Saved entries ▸
○ ○ ○ ○ ○
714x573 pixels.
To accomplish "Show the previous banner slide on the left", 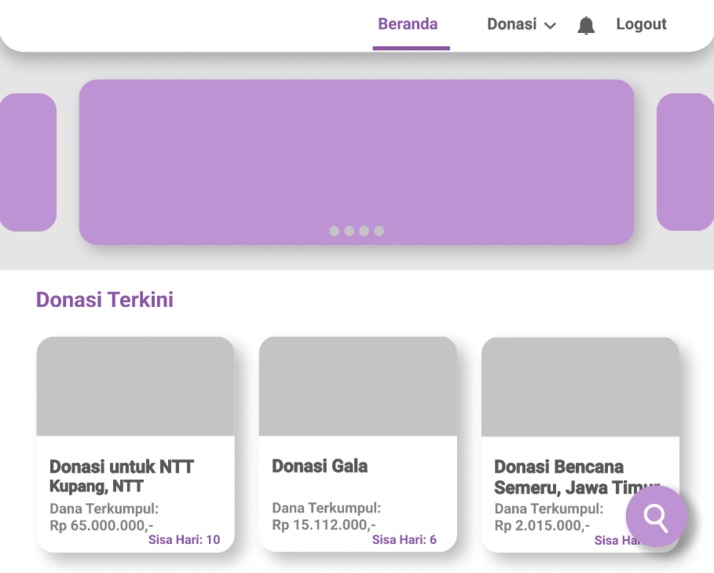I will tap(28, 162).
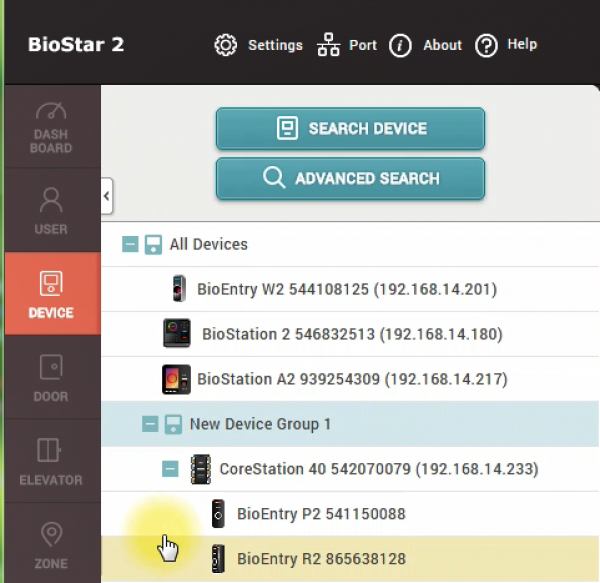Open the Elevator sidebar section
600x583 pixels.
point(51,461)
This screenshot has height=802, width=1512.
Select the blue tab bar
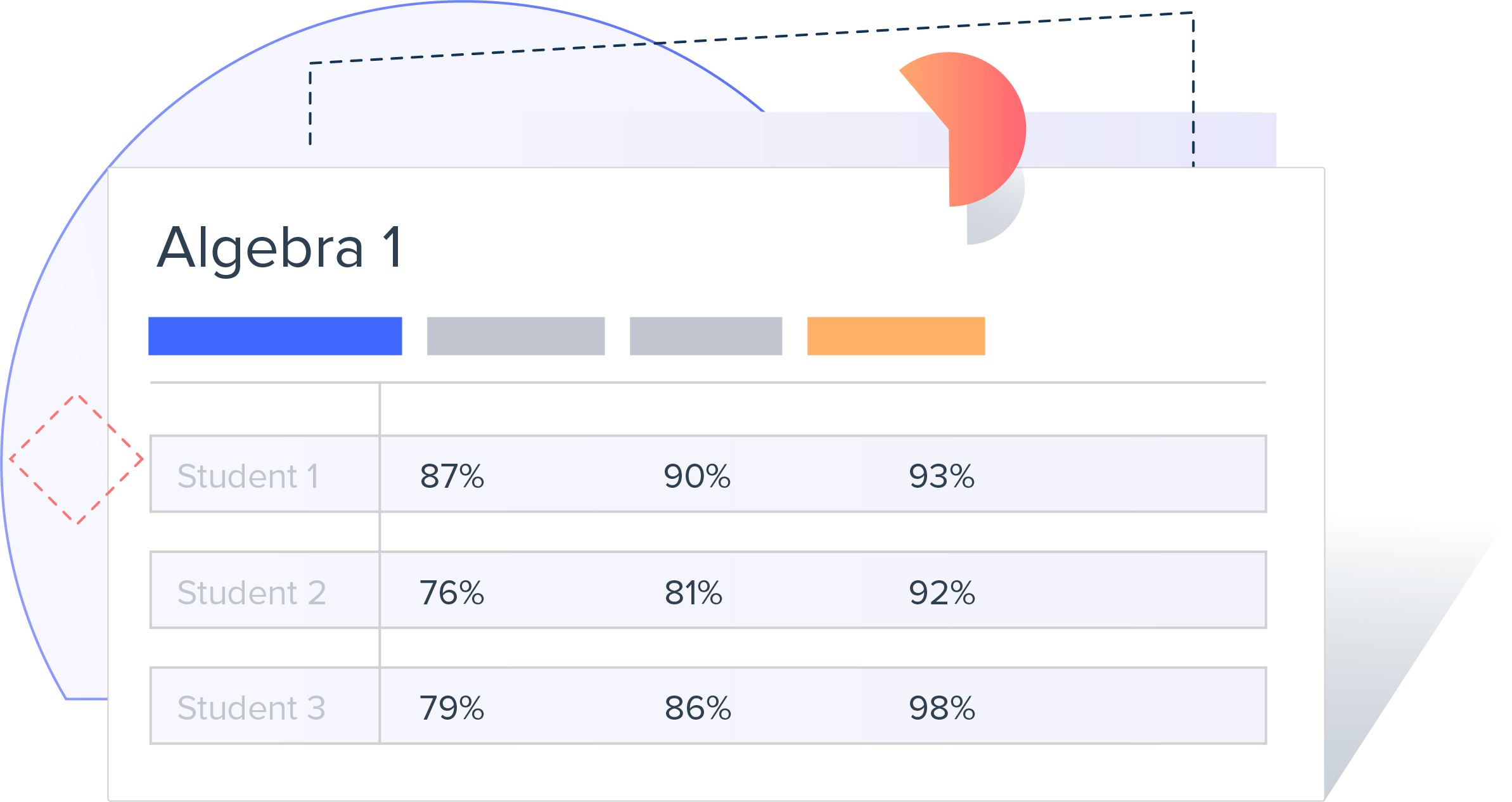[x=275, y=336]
○ ○ ○ ○ ○
Assignment ▸ Set down again, exactly, the lines from the one with "This screenshot has height=802, width=1512." to the last line of the data, both included and pictures excluded.

Response to the task ▸
This screenshot has height=802, width=1512.
Select the blue tab bar
[x=275, y=336]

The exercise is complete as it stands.